Further, Please share some techniques that that be used to understand existing code written in php?

Mogsdad
  • 44,709
  • 21
  • 151
  • 275
CuriousMind
  • 33,537
  • 28
  • 98
  • 137
  • Do you know what IDE was used before? You might find it handy to use the same IDE (or any IDE really that might help organize this or provide a good class view). – Brad Apr 06 '11 at 21:23
  • No, I don't know that. I was using vim till now. after suggestions, I will try Apatana. Thanks – CuriousMind Apr 06 '11 at 23:19

8 Answers8

10

First, in this kind of situation, I try to get an overview of the application : some kind of global idea of :

  • What the application (not the code !) does
  • How the code is globally organized : where are the models, the templates, the controllers, ...
  • How each type of component is structured -- once you know how a Model class works, others will typically work the same way.


Once you have that global idea, a possibility to start understanding how the code works, if you have some time before you, is to use a PHP Debugger.
About that, Xdebug + Eclipse PDT is a possibility -- but pretty much all modern IDEs support that.

It'll allow you to go through the generation of a page step by step, line by line, understanding what is called, when, from where, ...

Of course, you will not do that for the whole application !
But as your application uses a Framework, there are high chances that all parts of the application work kind of the same way -- which means that really understanding one component should help understanding the other more easily.


As a couple of tools to understand what calls what and how and where, you might want to take a look at :

  • The inclued extension (quoting) : Allows you trace through and dump the hierarchy of file inclusions and class inheritance at runtime
  • Xdebug + KCacheGrind will allow you to generate call-graphs ; XHProf should do the same kind of thing.
  • Using your IDE (Eclipse PDT, Zend Studio, phpStorm, netbeans, ...), ctrl+click on a class/method should bring you to its declaration.


Also note that an application is not only code : it often find very useful to reverse-engineer the database, to generate a diagram of all tables.
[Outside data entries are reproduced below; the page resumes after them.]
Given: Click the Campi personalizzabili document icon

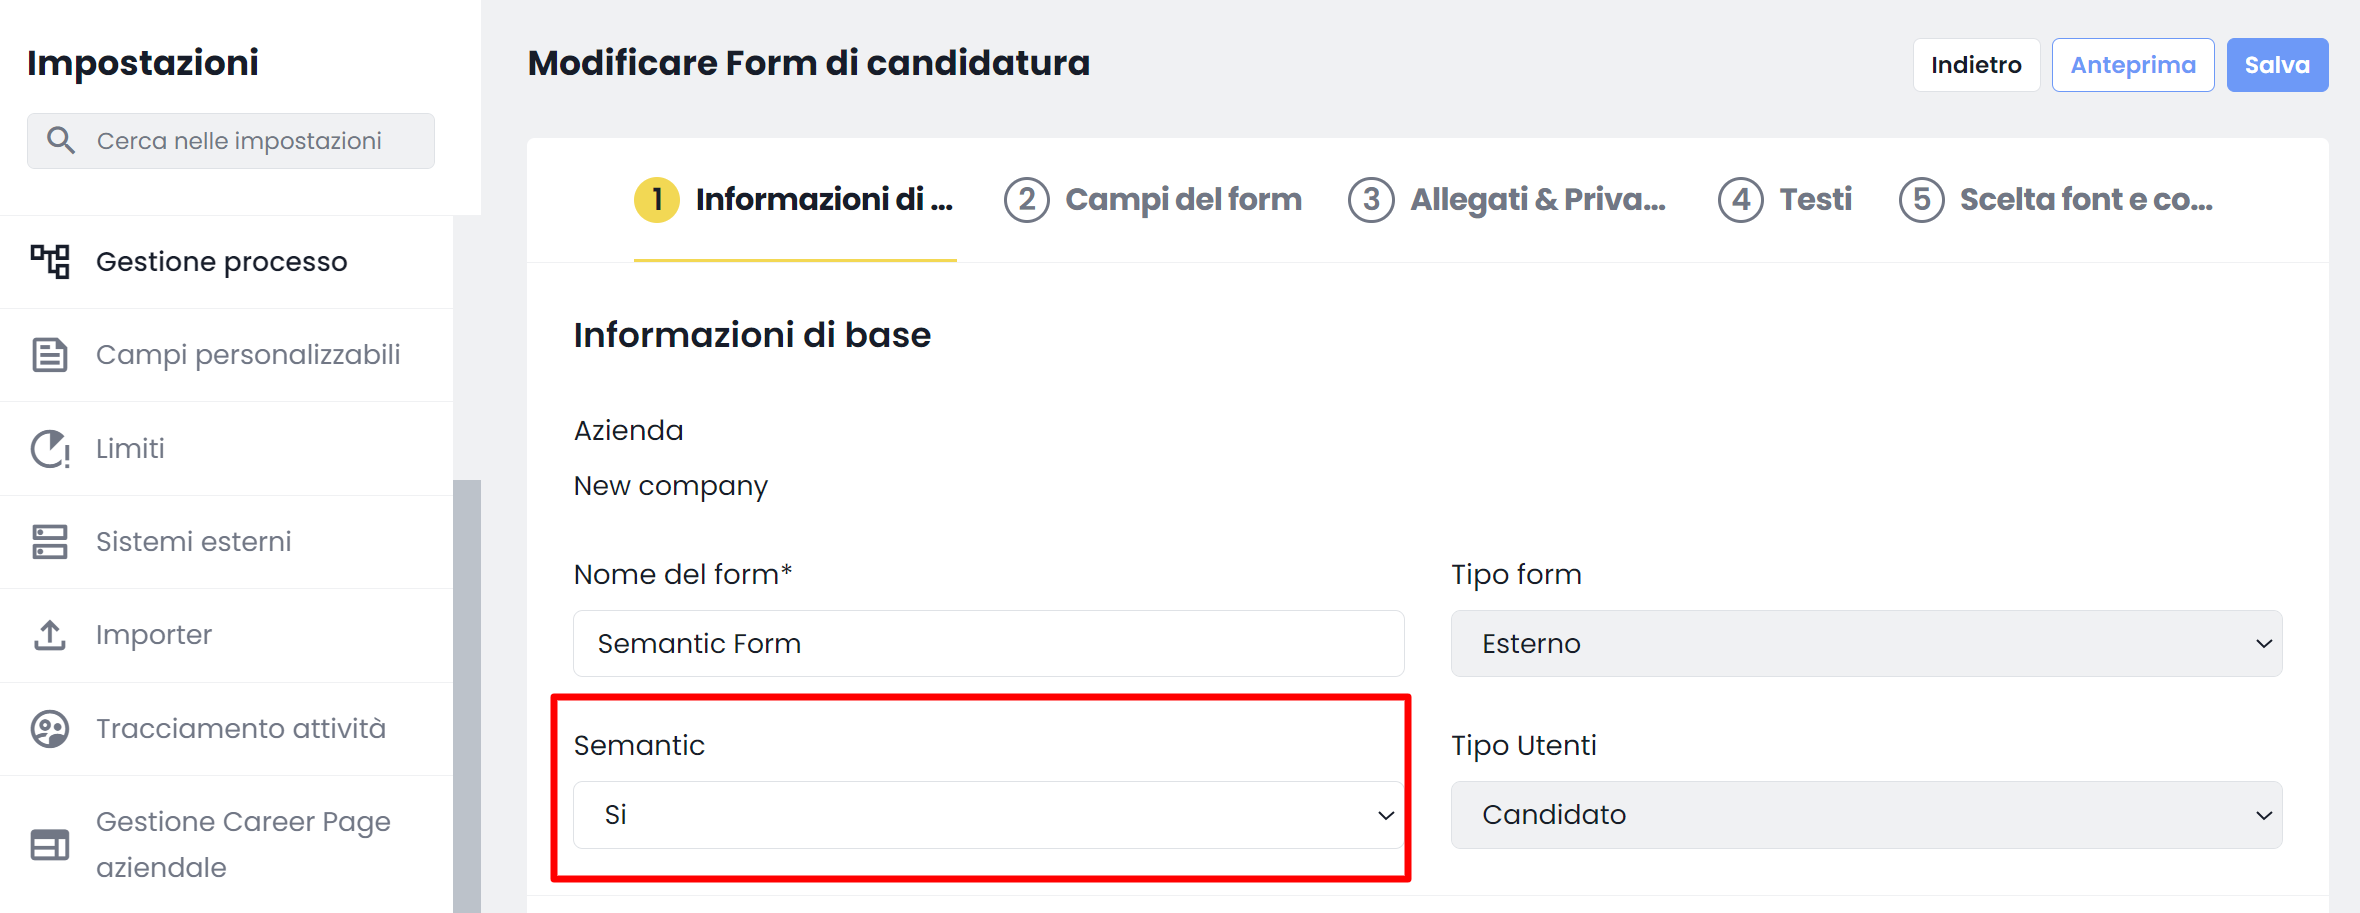Looking at the screenshot, I should pyautogui.click(x=50, y=355).
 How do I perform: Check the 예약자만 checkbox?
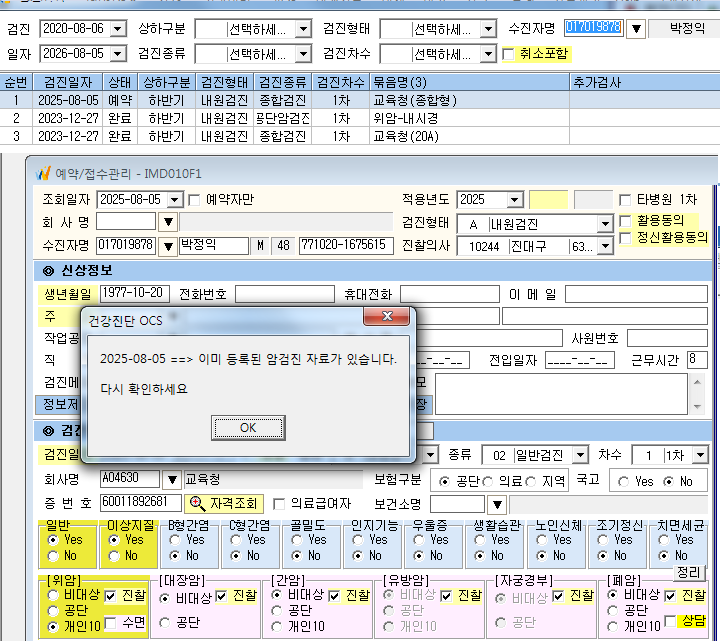(194, 200)
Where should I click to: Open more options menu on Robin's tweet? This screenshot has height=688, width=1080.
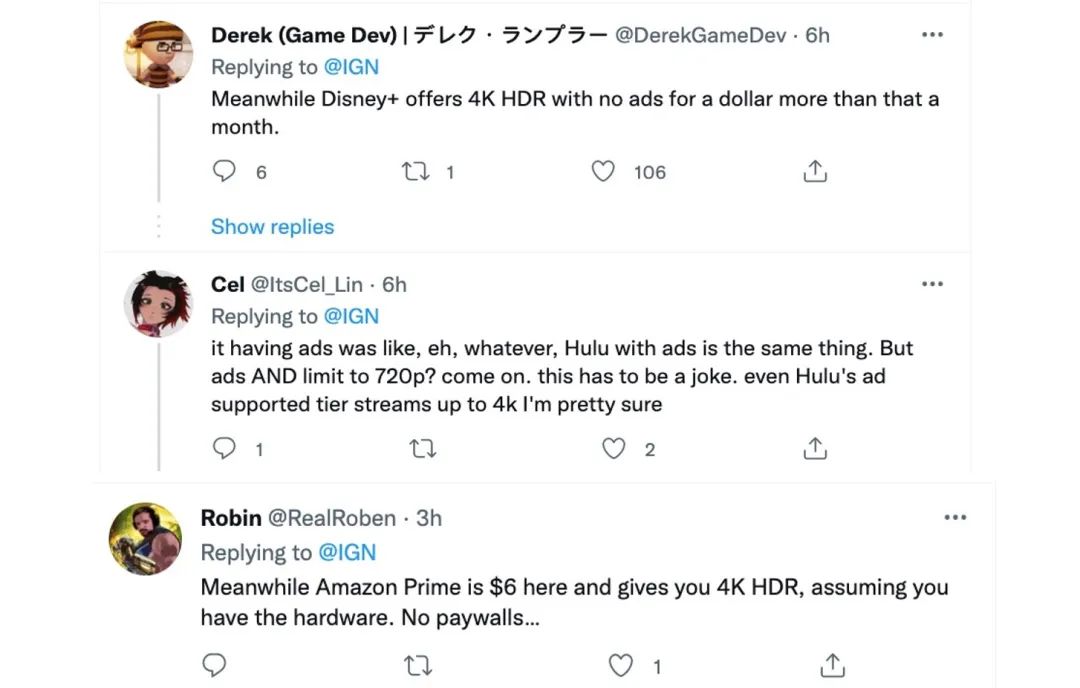[x=955, y=518]
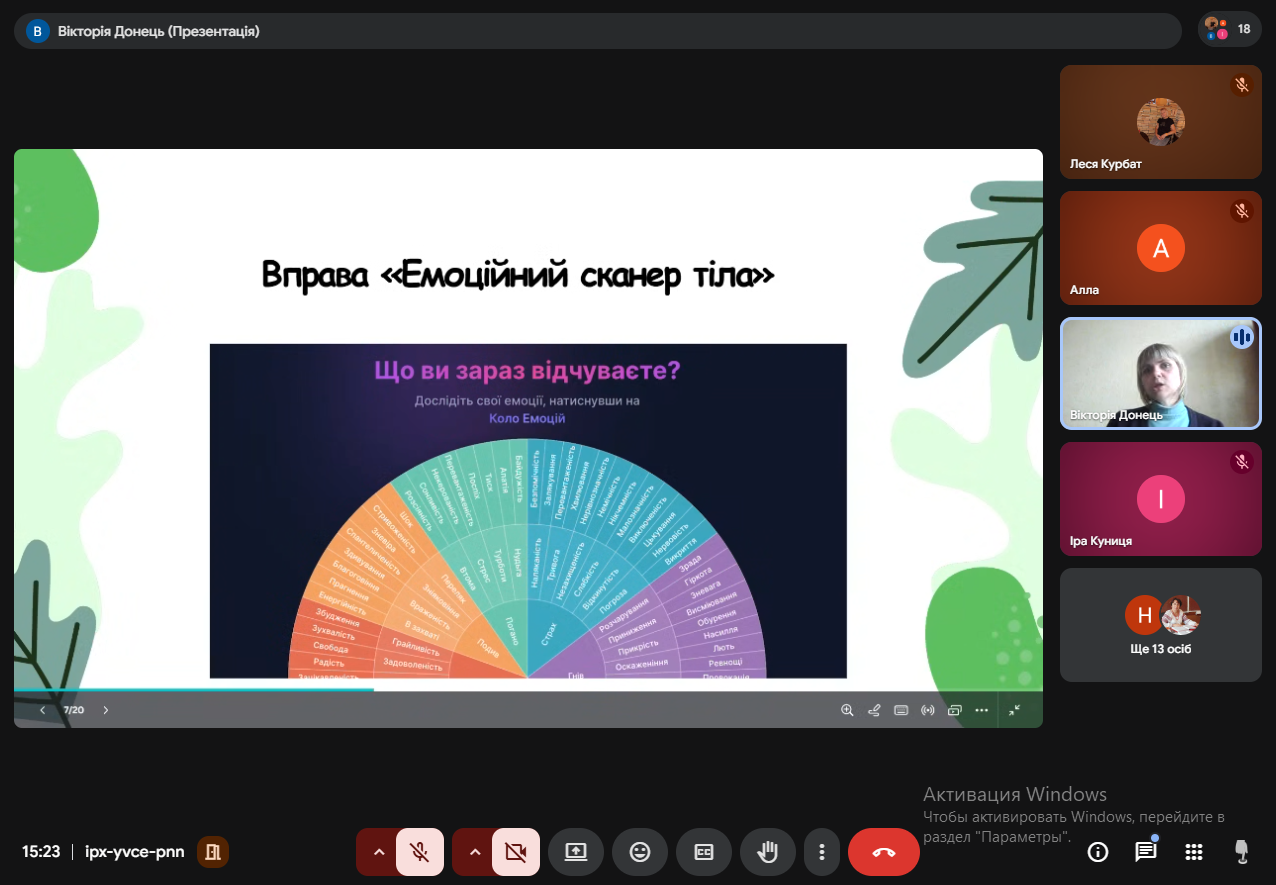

If you are lucky, there are foreign keys in your database -- and you'll have links between tables, this way ; which will help you understand how they relate to each other.

Pascal MARTIN
  • 395,085
  • 80
  • 655
  • 663
2

You need an IDE. I use netbeans for PHP and it works great. This will allow you to find out where the homeview/home classes are by right clicking and selecting a "find where defined" option or something similar.

You can get a list. This is called the stack. Setting up a debugger like xdebug with the IDE will allow you to do this.

k to the z
  • 3,217
  • 2
  • 27
  • 41
2

grep is the only thing makes me survive such codez

Your Common Sense
  • 156,878
  • 40
  • 214
  • 345
1
  • Look inside of the script where you found this code snippet for additional included or required pages that PHP imported into the main script. Those scripts should define those classes that are being instantiated.
  • Sorry, not sure if you can find which functions/methods have been executed. I know you can find if they exist, and you can find the generated output of them... but not sure if they have been executed.
  • It is important to note that SiteController doesn't override, the Common class, but it extends, or builds on top of it, like how a building is built on a foundation. The Common class is the foundation. Again, check the included and required scripts to see where Common was defines.

Hope that helps,
spryno724

Oliver Spryn
  • 16,871
  • 33
  • 101
  • 195
1

I would start with:

  • throwing exception at certain points to see a stacktrace where the call originated.
  • grep for Class Common for example
  • create a directory listing to get a feeling for the organization of the software
  • use get_included_files(); to see what is actually used for a certain call
  • Start documenting what I find out
  • Start working with an IDE, like NetBeans, Eclipse or Zend Studio
  • Figuring out class hierarchies with maybe this "php: determining class hierarchy of an object at runtime" approach
Community
  • 1
  • 1
Nick Weaver
  • 47,228
  • 12
  • 98
  • 108
1

You seem to realize that you can't read/digest every file, so you've got to focus on the important ones. Looks like you've started that process with SiteController.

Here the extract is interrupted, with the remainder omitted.